Text under study —

-- -- --

Archive for the Guest Review Category
I’m headed for Massachusetts to eat and drink and talk queer manga at Harvard tomorrow, heavy-hearted with the fresh loss of my dear friend Bruce. I’d like you all to read this and lift a glass of something tasty to his memory. Here is the final Guest Review by Bruce P.
So you bought a copy of Practical Problems in the Forbidden Art of Reanimation, only to find it has nothing to do with Sailor Moon Crystal – but you’re having fun with it anyway, following the step-by-step instructions. Your hand-stitched project is now lying shackled and inert on the slab; electrodes have been implanted; dynamos are screaming in anticipation; lightning is crackling in the midnight sky outside – when you reach step 37 and realize, shoot, you forgot to pick up a brain. Well, no biggie. You pack a light snack and head down to the local morgue.

-- -- --

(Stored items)
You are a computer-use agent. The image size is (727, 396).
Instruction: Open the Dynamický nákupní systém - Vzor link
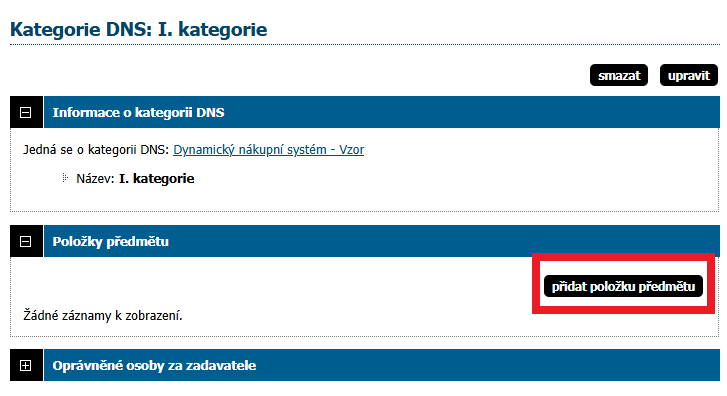(268, 150)
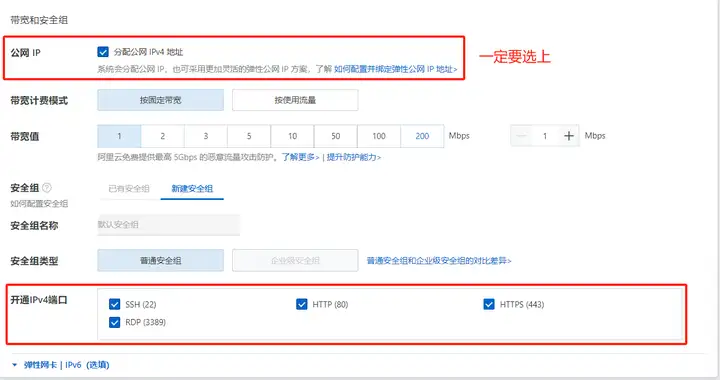Uncheck the HTTP (80) port checkbox
The height and width of the screenshot is (380, 720).
point(302,304)
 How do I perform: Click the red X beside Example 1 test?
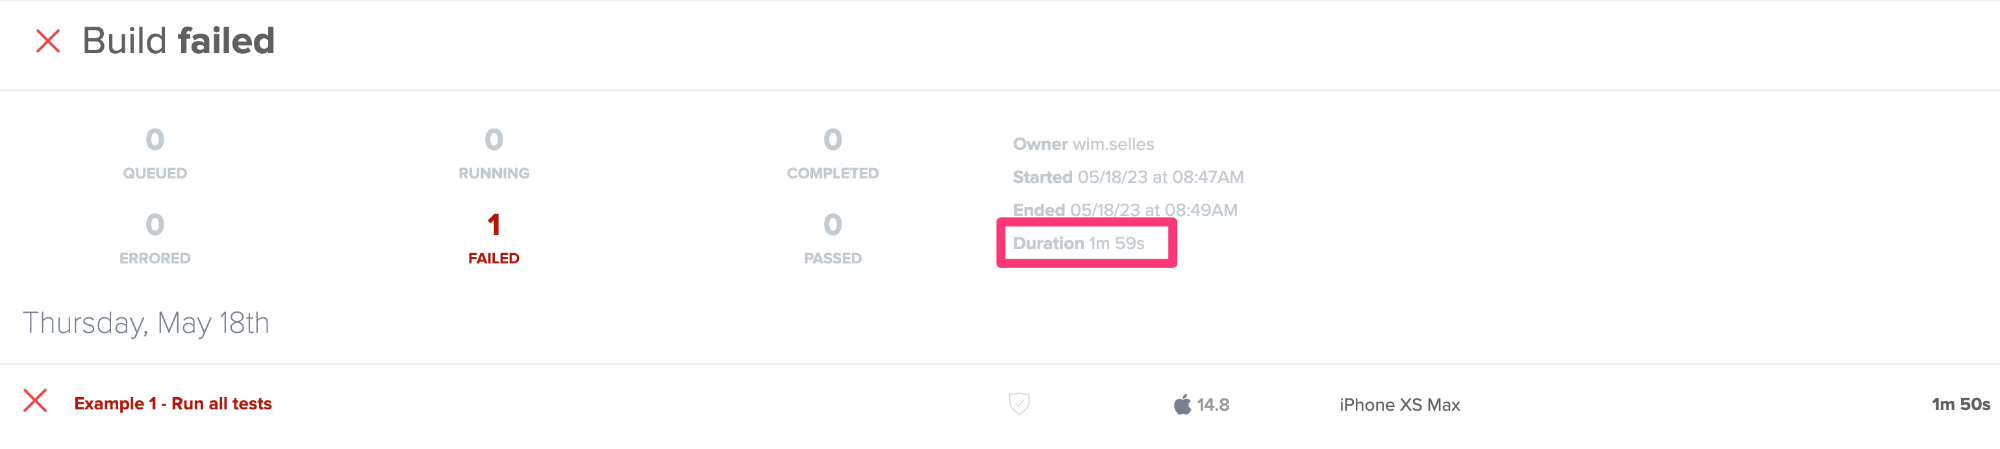click(x=35, y=401)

-- -- --

Tasks to perform —
1. In the archive post about Bruce's final guest review, which state is the writer headed to?
2. Write out everything in the archive post from "Archive for the" down to "the local morgue.".
3. Write what comes next in the archive post about the reanimation manual, picking up after its final sentence.

Numbered responses —
1. Massachusetts.

2.
Archive for the Guest Review Category
I’m headed for Massachusetts to eat and drink and talk queer manga at Harvard tomorrow, heavy-hearted with the fresh loss of my dear friend Bruce. I’d like you all to read this and lift a glass of something tasty to his memory. Here is the final Guest Review by Bruce P.
So you bought a copy of Practical Problems in the Forbidden Art of Reanimation, only to find it has nothing to do with Sailor Moon Crystal – but you’re having fun with it anyway, following the step-by-step instructions. Your hand-stitched project is now lying shackled and inert on the slab; electrodes have been implanted; dynamos are screaming in anticipation; lightning is crackling in the midnight sky outside – when you reach step 37 and realize, shoot, you forgot to pick up a brain. Well, no biggie. You pack a light snack and head down to the local morgue.

3.
It’s dark as you creep in, hacksaw in hand, and begin opening the frosty vaults. You work at peeling back the rubber sheets – they tend to stick – and look over the corpses, trying to identify just the right kind of brain to harvest for use in…Maxine. But can you really gauge the quality of what’s inside those craniums from their frozen faces alone? Fortunately, you’ve broken into the Yuri wing, and your years as a fan are your guide…
Vault #1. 1940’s hairstyle done up in Play-Doh. Obviously a blithe Takemoto Izumi character. Too whimsical. Next.
#2. That aquiline nose and cold-chisel chin – clearly from the Takamiya Jin family. Bitter chocolate, when you’re looking for Milk Duds. Next.
#3. Eyes like pitted olives in search of a Martini. Must be a Morishima Akiko character. Too Perky.
#4. A double, how romantic. But cauliflower ears from the boxing rings of Hell – Oku Hiroya’s spawn of course (remember Hen?). These two have been on ice a while. Too pendulous (oh, you do remember Hen).
You are about to despair, when the final vault reveals a truly gruesome sight:
#5. Mouth gaping like a dirigible hangar – the unmistakable trademark of an Oku Tamamushi character. Overwrought, and potentially clinically insane. But on the plus side, this brain fits in a sandwich bag.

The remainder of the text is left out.